Yeva and many other students’ mental health are deteriorating from this ongoing cycle which is coming from teachers and the educational systems. The lack of management that they hold and the number of stressors that they put on their students relating to homework are unbelievable. Students are told to join clubs, play sports, and get involved in their community — but then are constantly challenged by the amount of homework they are required to do daily.
Students are assigned too much homework from their teachers. Students are spending six-plus hours at school and still coming home with three hours of homework.
The educational system, as a whole, likes to assign homework assignments every day. In an article from Education Week Teacher, where fifth-grade teacher Samantha Hulsman says, “I think parents expect their children to have homework nightly, and teachers assign daily homework because it’s what we’ve always done.” Homework has become the norm, but is too much of it really effective for students?
According to Duke Professor Harris Cooper, it is important for students to have homework, but there should be a limit on the amount based on grade level. Cooper suggests the “10-minute rule.” This is where students starting in the first grade have 10 minutes of homework per night and add an additional 10 minutes to each year resulting in 120 minutes of homework per night by twelfth grade.
This rule would help keep students organized and limit the time that they have to spend on homework each night and can result in less stress on students and an improvement in physical and emotional health.
Limiting the time spent on homework can also result in better time management for both students and teachers. This is because the homework will be higher quality, over sheer quantity of work.
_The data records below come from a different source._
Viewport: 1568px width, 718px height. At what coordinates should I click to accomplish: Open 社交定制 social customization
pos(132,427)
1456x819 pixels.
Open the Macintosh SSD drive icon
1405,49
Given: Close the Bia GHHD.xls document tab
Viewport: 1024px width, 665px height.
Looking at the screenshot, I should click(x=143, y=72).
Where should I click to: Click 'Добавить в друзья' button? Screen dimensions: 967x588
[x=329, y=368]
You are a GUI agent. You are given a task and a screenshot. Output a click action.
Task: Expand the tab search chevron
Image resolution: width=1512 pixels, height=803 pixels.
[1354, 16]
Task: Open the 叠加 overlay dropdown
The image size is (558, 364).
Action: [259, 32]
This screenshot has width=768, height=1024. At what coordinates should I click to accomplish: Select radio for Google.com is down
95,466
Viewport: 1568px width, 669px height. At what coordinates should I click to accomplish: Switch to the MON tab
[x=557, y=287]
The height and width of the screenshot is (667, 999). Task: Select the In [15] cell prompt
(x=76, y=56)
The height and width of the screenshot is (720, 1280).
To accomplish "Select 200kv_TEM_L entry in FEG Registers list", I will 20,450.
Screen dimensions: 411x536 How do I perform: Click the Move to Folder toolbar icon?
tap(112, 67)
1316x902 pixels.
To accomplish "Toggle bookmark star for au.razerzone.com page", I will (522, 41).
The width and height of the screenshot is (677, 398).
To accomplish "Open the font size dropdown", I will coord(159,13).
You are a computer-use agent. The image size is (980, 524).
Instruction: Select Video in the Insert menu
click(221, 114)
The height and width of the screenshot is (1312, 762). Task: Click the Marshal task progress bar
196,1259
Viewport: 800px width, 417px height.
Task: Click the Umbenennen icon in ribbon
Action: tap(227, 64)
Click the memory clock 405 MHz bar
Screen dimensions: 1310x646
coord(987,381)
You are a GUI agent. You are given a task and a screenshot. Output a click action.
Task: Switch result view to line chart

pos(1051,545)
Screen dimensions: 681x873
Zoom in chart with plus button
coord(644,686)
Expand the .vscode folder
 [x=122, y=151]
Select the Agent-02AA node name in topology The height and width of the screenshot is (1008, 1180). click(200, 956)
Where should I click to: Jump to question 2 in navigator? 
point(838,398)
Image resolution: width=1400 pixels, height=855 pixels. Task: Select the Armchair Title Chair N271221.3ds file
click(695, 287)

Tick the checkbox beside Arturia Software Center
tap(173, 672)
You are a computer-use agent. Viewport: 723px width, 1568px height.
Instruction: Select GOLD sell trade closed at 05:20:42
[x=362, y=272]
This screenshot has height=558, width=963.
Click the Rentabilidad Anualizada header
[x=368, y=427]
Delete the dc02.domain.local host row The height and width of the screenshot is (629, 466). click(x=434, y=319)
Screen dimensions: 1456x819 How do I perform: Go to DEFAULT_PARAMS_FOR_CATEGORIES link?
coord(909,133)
A study led by Stanford University in 2013 found that high school students in high-achieving communities who spend too much time on homework experience more stress, physical health problems, a lack of balance in their lives, and alienation from society.
That study, published in the Journal of Experimental Education, suggested that any more than two hours of homework per night is counterproductive. Students included in the study were, on average, spending three hours on homework per night. This study proved that the health of students who were spending too much time on their homework was negatively affected.
Many students who had more than two hours of homework a night were also more likely to stop seeing their friends and family, and not participate in hobbies or activities. They were also not meeting their developmental or certain life skills because of all the time that was wasted on ineffective homework.
Homework is interfering with family time, free time, and time for relaxation. In addition to this, it is also straining to the eyes and minds of students. Instead of students doing quality work, they are often just getting the assignment done as quickly as possible to hope to gain some spare time in their busy days. Students are losing their creativity and spark to go out and explore what is around them. One of the best-known critics of homework, Alfie Kohn, says that homework is “the greatest single extinguisher of children’s curiosity that we have yet invented.”
This much homework can not be the future of our educational system, and we as a society can not keep going in that direction. We need to limit the amount of homework for all grade levels — and that means that we have to start thinking about quality over quantity.